SONIC REDUCER Remember Y2K, the dot-com boom ... electroclash? Born when the 9/11 attacks were but a glimmer in Terror's eye, electroclash flickered into view swiftly, a punk/DIY movement of sorts as every imaginative slut 'n' buck plugged into easily accessible music-making technology via no-band-backtalk laptops. It all climaxed with a 2003 tour and then an electroclash backlash, as associated artists distanced themselves from the tag. Now, much like a sexy, robotic zombie designed to sell booze with sleek chrome boobs, it seems to be clattering back to life, à la the Star Trek franchise or any other once-future-forward artifact from a distant age.

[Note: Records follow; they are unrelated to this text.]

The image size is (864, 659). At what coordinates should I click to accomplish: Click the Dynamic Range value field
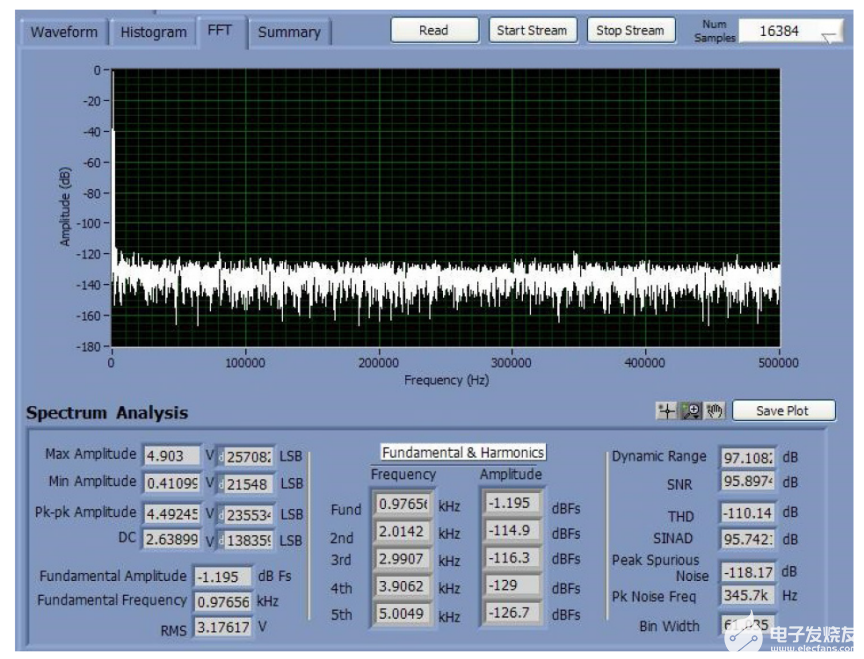point(748,457)
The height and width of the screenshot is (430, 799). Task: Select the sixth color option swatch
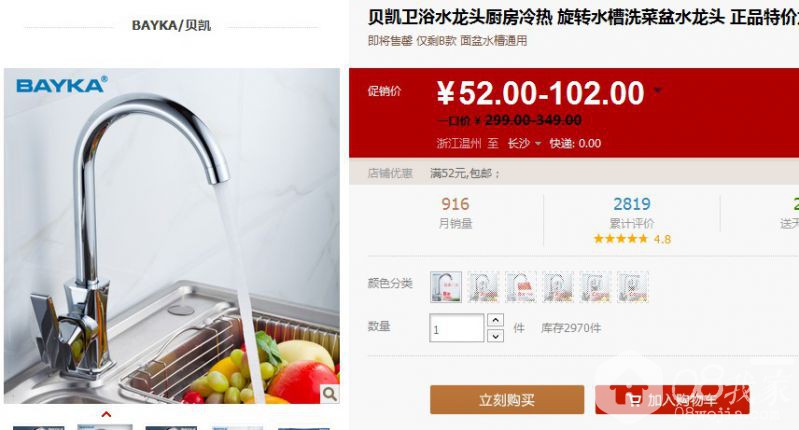pos(632,287)
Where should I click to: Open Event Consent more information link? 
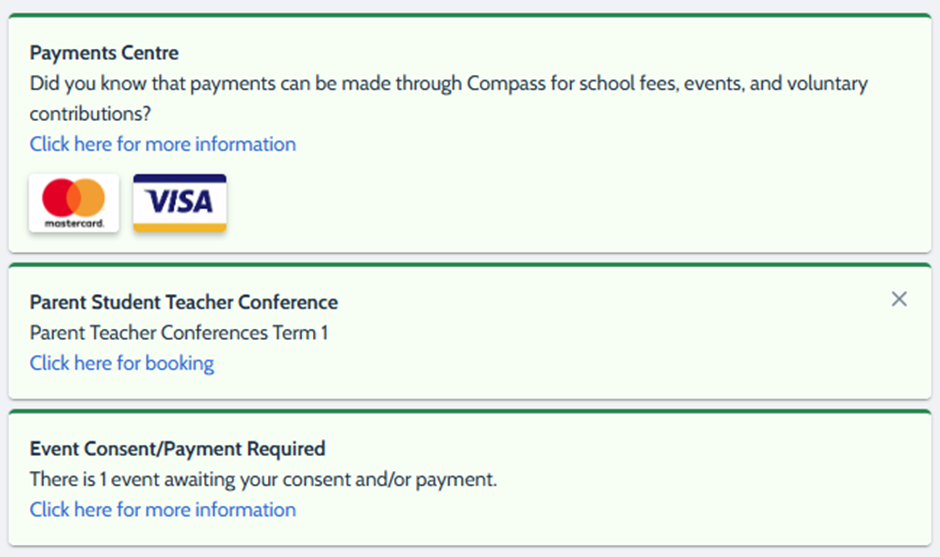coord(162,510)
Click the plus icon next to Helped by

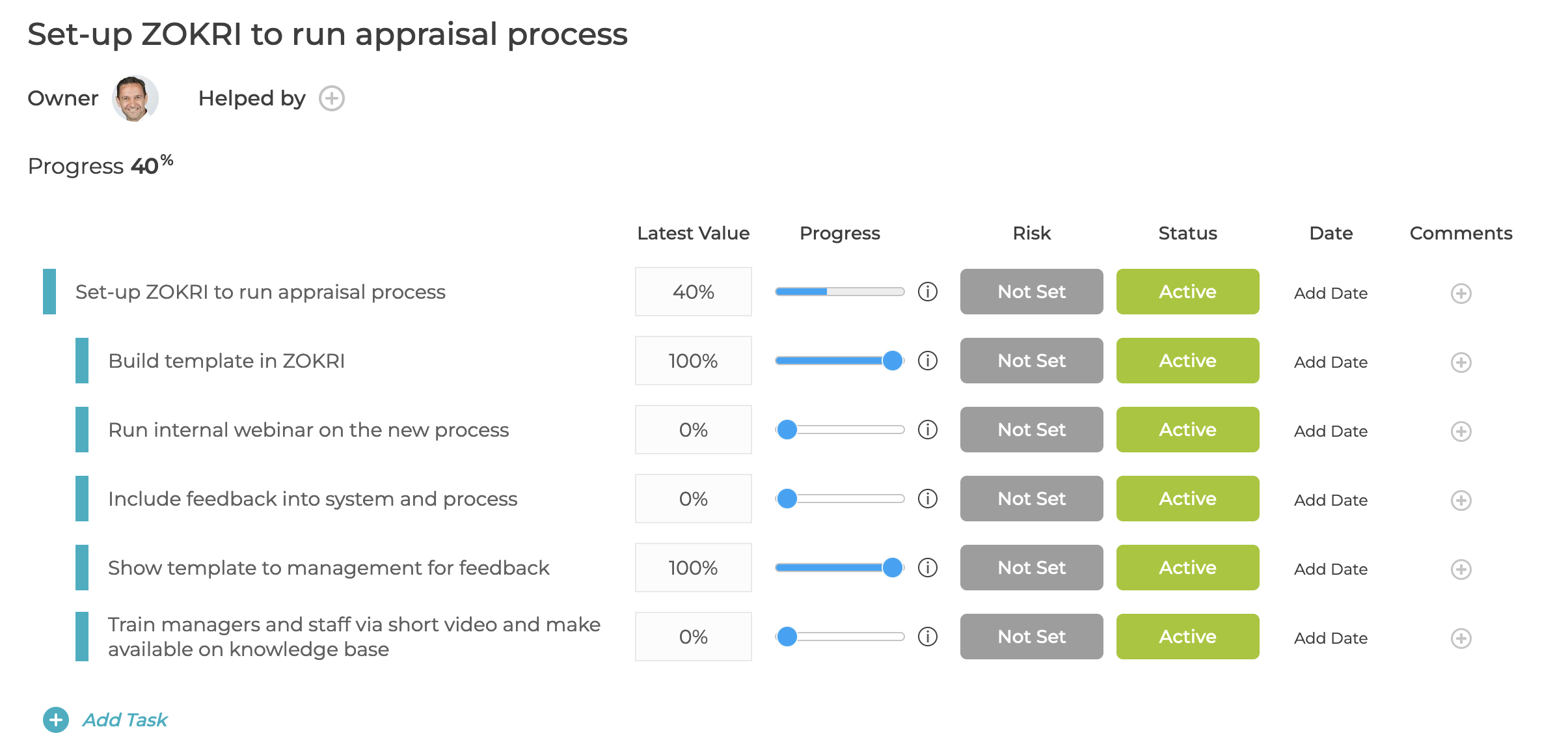pos(332,98)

It's been too long. After dance-punk, plain ole electro, Bmore moves, laser booty, bass crazes, and the like, the crass class of 2000 is threatening to strut its kicks 'n' kinks once again. May 5 was apparently ground zero for electroclash's survivors. The man who coined the genre, Larry Tee, returned then with Club Badd (Ultra), and Perez "My Penis" Hilton, Amanda "My Pussy" Lepore, and Princess Superstar on board with him. Fischerspooner came back the same day as well, promising Entertainment (FS Studios) before a May 22 live production at the Fillmore. Casey and company select the path of earnest synth-pop and downbeat soundscape explorations ("Money Can't Dance"), while Mr. Tee's, er, full-length comes off as a "badd" joke or novelty toss-off at best and embarrassing at worst, thanks to its tone-deaf paeans to "Agyness Deyn" and "The Noughties" (sorry to inform Tee that the aforementioned is nearly over). Yet both recordings pale in comparison to another May 5 entry in the mini-revival. I Feel Cream (XL) is the latest effort by an original who creeps into the oddest cultural crannies, from Gap ads to 2003's Lost in Translation: Peaches.

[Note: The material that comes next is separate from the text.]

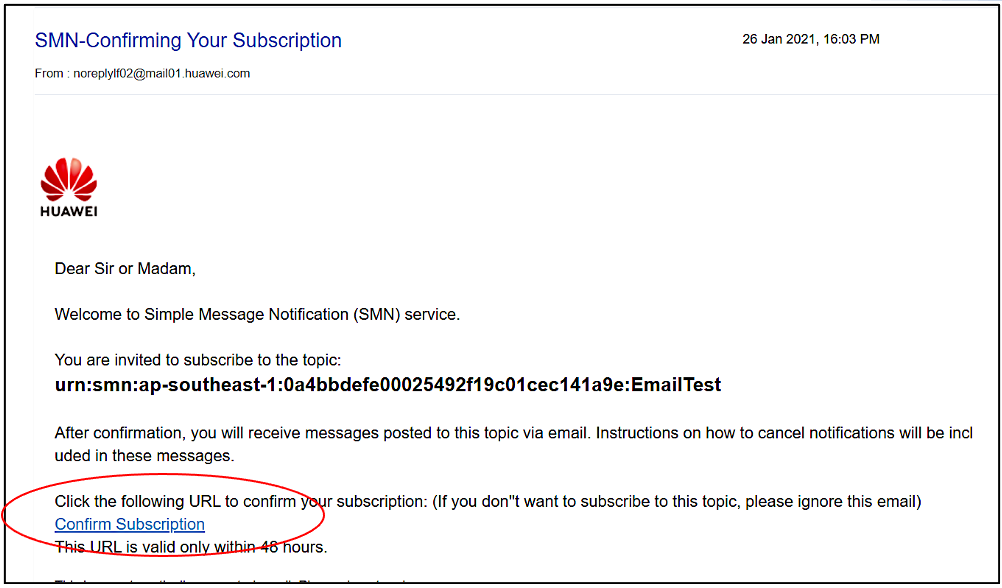1002x588 pixels.
Task: Click the Confirm Subscription link
Action: click(x=130, y=524)
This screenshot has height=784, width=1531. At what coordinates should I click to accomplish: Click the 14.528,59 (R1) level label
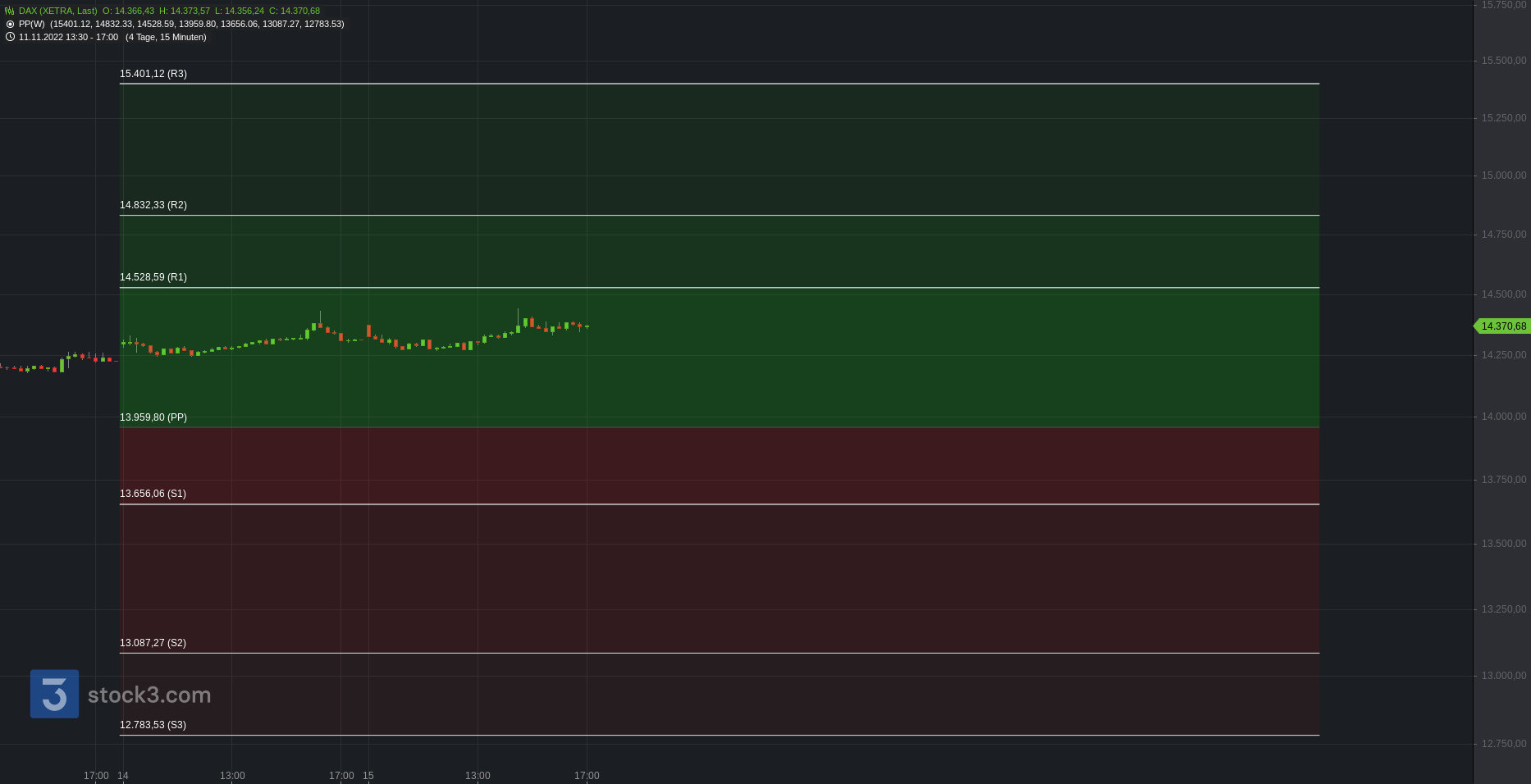pos(153,277)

OK, I'm still hot for ex-teacher Merrill Nisker. I cherish those sexy dialed-in giggles over her Itty Bitty Titty Club, back around the time that The Teaches of Peaches (Kitty-Yo/XL, 2000) thrust into view. And I'm rooting for Peaches — 40 and onto her fourth long-player — to snatch the dance floor crown from Lady GaGa. With her now-well-foregrounded singing and still-girlish-sounding dirty party raps, she's equipped to do it.

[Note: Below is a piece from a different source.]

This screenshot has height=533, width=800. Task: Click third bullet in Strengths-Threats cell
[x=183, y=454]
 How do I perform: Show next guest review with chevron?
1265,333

Just dance? There's no denying that Peaches is feeling the creamy, gooey fluidity of life beneath the mirror ball, assisted by producer James Ford of Simian Mobile Disco, among others. But her orgies are crammed with sharp edges and jagged corners; the at-times- gorgeous arrangements are preoccupied with candy-hued horror show synth textures, rave airhorns, whinnying house effects, and last-days-of-disco tropes. Yes, Peaches has been busy, much like her album. Teaming with Yo Majesty's Shunda K on "Billionaire" — a faux-gold-digger-on-gold-digger track that sounds like the first single off a Gwen Stefani solo missive — Peaches concludes with a curdled snarl, "Until they tie the noose /never overproduced." Is the irony intentional?

Half self-aware smartass, half full-blown art babe caught up in the carnival, Peaches has moved from the more politically confrontational Impeach My Bush (XL, 2006) toward the rave era's pacifying teat. The video for the designed-to-be-a-hit "Talk to Me," in which a mohawked Peaches tears at a Dorian Gray-like portrait, daisy-enchained by wiggy Grudge-style spectral waifs, says it all. Most divas — Yo Madgesty comes to mind — would be content to get the seduction right, but the liberal sprinkling of Peaches' imperfect raps gives you a taste of why she has stood the test of time. She's the dutifully iconoclastic daughter of Madonna. She's also mother superior to legions of raw solo geeks who want to kick it roughly, bravely at center stage.